▸ **Excerpt to read**
--- --- ---
Rochelle Long is an advocate for more African Americans being involved in research. African Americans account for 20% of Alzheimer’s patients in the U.S. yet represent well under 10% of research volunteers. “Drugs that work for white men may not work as well for black women,” Rochelle says. “More of us in the African American community need to be involved in research to determine the reasons for that.” Rochelle’s involvement with Alzheimer’s clinical trials spans 17 years at the Brain Health and Memory Center in the Neurological Institute at University Hospitals Cleveland Medical Center. She has been a volunteer or study partner in seven trials and is a member of the University Hospitals Minority Outreach Board, encouraging African Americans to get involved. GAP is honoring Rochelle with the Citizen Scientist Cornerstone Award.

Richard Apple was the primary caregiver for his uncle and his mother, both of whom died from Alzheimer’s, an experience that inspired him to join research at Great Lakes Clinical Trialsin Chicago, IL. “Caring for my family members taught me how little the health system knows about caring for individuals with dementia,” Apple says. “If I happen to be in a study that’s successful, I’ll be in on the ground floor of the treatment. It would be very positive to postpone or avoid what I went through with my family.” Richard knows that as someone with a family history of Alzheimer’s, he is at greater risk for the disease. Participating in clinical trials not only give him the opportunity to receive regular memory screens for assessment, but also ensures there is a team paying close attention to his cognitive health. He is the inaugural Citizen Scientist Champion Award honoree.

Barbara (Barb) Silva embodies the importance of community brain health advocacy. “I love teaching sequential thinking,” the Citizen Scientist Catalyst Award honoree says. “It’s done wonders for my health.” Barb hopes that more people will consider brain health an important part of their overall health, since Alzheimer’s can begin in the brain up to 20 years before symptoms arise. Even after she received an Alzheimer’s diagnosis from Dr. Brian Ott at Rhode Island Hospitalin Providence, RI, she continued to teach her aerobics class and participate in the Mega-Memory Class that she co-founded in 1997 with her business and research study partner Elaine Sewatsky.
--- --- ---
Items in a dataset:
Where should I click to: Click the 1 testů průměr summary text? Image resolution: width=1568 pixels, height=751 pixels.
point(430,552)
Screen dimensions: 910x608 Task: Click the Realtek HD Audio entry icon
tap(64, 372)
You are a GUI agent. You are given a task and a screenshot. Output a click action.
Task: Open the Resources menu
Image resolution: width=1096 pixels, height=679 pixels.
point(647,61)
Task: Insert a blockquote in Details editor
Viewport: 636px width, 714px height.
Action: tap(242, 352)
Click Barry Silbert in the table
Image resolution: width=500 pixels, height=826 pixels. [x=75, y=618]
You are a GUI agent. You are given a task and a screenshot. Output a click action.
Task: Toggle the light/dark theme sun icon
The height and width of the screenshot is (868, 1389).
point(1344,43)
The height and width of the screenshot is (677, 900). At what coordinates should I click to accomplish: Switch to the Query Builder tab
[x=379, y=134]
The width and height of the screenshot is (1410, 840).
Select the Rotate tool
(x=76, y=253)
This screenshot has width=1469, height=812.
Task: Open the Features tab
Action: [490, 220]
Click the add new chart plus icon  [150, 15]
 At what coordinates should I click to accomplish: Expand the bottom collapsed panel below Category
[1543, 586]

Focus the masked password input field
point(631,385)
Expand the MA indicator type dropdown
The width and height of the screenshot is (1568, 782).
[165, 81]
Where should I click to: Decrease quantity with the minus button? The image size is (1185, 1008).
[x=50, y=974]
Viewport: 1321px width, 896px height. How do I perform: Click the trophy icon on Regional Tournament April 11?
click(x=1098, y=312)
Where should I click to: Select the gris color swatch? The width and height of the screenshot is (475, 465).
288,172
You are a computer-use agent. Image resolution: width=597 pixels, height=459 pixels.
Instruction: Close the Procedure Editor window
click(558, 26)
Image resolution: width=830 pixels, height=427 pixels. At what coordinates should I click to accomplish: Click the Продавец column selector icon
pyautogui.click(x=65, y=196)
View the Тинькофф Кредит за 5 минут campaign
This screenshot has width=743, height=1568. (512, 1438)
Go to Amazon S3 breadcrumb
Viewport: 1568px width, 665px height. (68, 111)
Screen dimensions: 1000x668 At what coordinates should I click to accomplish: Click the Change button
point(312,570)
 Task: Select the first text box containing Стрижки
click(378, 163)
--- --- ---
▸ **Prompt 1**
From the passage on the Citizen Scientist award honorees, return the words from "Rochelle Long is" up to and including "Scientist Cornerstone Award.", copied without any change.
▸ **Prompt 2**
Translate this sentence from the passage on the Citizen Scientist award honorees into Spanish: "Richard knows that as someone with a family history of Alzheimer’s, he is at greater risk for the disease."

▸ **Written solution 1**
Rochelle Long is an advocate for more African Americans being involved in research. African Americans account for 20% of Alzheimer’s patients in the U.S. yet represent well under 10% of research volunteers. “Drugs that work for white men may not work as well for black women,” Rochelle says. “More of us in the African American community need to be involved in research to determine the reasons for that.” Rochelle’s involvement with Alzheimer’s clinical trials spans 17 years at the Brain Health and Memory Center in the Neurological Institute at University Hospitals Cleveland Medical Center. She has been a volunteer or study partner in seven trials and is a member of the University Hospitals Minority Outreach Board, encouraging African Americans to get involved. GAP is honoring Rochelle with the Citizen Scientist Cornerstone Award.

▸ **Written solution 2**
Richard sabe que, como persona con antecedentes familiares de alzhéimer, corre un mayor riesgo de padecer la enfermedad.